> **Your goal**: Reproduce each line of the material exactly as it reads.

> **Data supplied**:
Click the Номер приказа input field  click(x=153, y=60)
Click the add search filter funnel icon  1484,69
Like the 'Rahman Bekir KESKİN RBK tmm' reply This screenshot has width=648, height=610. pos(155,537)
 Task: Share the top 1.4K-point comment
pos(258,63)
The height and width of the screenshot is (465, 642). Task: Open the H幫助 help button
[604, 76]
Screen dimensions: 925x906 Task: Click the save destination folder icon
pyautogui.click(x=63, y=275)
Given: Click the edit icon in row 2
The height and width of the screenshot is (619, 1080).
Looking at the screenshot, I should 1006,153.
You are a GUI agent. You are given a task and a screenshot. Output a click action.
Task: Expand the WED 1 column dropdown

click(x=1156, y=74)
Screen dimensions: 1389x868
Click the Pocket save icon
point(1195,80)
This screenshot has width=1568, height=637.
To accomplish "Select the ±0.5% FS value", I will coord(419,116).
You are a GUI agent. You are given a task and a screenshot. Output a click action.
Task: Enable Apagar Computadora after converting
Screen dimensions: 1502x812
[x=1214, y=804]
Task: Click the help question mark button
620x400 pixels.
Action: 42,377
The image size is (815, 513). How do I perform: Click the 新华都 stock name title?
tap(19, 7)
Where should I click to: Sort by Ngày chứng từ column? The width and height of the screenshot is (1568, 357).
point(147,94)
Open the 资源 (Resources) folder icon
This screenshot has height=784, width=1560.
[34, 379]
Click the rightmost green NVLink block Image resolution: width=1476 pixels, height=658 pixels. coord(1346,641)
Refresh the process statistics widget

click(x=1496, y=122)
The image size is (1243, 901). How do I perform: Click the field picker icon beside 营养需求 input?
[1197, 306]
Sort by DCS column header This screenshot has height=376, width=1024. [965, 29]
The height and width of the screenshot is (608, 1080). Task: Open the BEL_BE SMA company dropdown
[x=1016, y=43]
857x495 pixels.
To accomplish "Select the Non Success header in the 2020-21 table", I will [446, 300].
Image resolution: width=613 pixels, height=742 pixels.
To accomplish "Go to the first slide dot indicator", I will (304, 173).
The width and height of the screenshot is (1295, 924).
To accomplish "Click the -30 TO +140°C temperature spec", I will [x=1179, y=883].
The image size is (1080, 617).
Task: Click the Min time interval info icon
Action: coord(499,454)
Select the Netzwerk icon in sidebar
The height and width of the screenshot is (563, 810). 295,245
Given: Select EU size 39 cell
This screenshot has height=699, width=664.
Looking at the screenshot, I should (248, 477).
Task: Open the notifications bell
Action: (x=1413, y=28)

> **Answer to this problem**:
Click the Номер приказа input field  click(x=153, y=60)
Click the add search filter funnel icon  1484,69
Like the 'Rahman Bekir KESKİN RBK tmm' reply This screenshot has width=648, height=610. pos(155,537)
 Task: Share the top 1.4K-point comment
pos(258,63)
The height and width of the screenshot is (465, 642). Task: Open the H幫助 help button
[604, 76]
Screen dimensions: 925x906 Task: Click the save destination folder icon
pyautogui.click(x=63, y=275)
Given: Click the edit icon in row 2
The height and width of the screenshot is (619, 1080).
Looking at the screenshot, I should 1006,153.
You are a GUI agent. You are given a task and a screenshot. Output a click action.
Task: Expand the WED 1 column dropdown

click(x=1156, y=74)
Screen dimensions: 1389x868
Click the Pocket save icon
point(1195,80)
This screenshot has width=1568, height=637.
To accomplish "Select the ±0.5% FS value", I will coord(419,116).
You are a GUI agent. You are given a task and a screenshot. Output a click action.
Task: Enable Apagar Computadora after converting
Screen dimensions: 1502x812
[x=1214, y=804]
Task: Click the help question mark button
620x400 pixels.
Action: 42,377
The image size is (815, 513). How do I perform: Click the 新华都 stock name title?
tap(19, 7)
Where should I click to: Sort by Ngày chứng từ column? The width and height of the screenshot is (1568, 357).
point(147,94)
Open the 资源 (Resources) folder icon
This screenshot has height=784, width=1560.
[34, 379]
Click the rightmost green NVLink block Image resolution: width=1476 pixels, height=658 pixels. coord(1346,641)
Refresh the process statistics widget

click(x=1496, y=122)
The image size is (1243, 901). How do I perform: Click the field picker icon beside 营养需求 input?
[1197, 306]
Sort by DCS column header This screenshot has height=376, width=1024. [965, 29]
The height and width of the screenshot is (608, 1080). Task: Open the BEL_BE SMA company dropdown
[x=1016, y=43]
857x495 pixels.
To accomplish "Select the Non Success header in the 2020-21 table", I will [446, 300].
Image resolution: width=613 pixels, height=742 pixels.
To accomplish "Go to the first slide dot indicator", I will (304, 173).
The width and height of the screenshot is (1295, 924).
To accomplish "Click the -30 TO +140°C temperature spec", I will [x=1179, y=883].
The image size is (1080, 617).
Task: Click the Min time interval info icon
Action: coord(499,454)
Select the Netzwerk icon in sidebar
The height and width of the screenshot is (563, 810). 295,245
Given: Select EU size 39 cell
This screenshot has height=699, width=664.
Looking at the screenshot, I should (248, 477).
Task: Open the notifications bell
Action: (x=1413, y=28)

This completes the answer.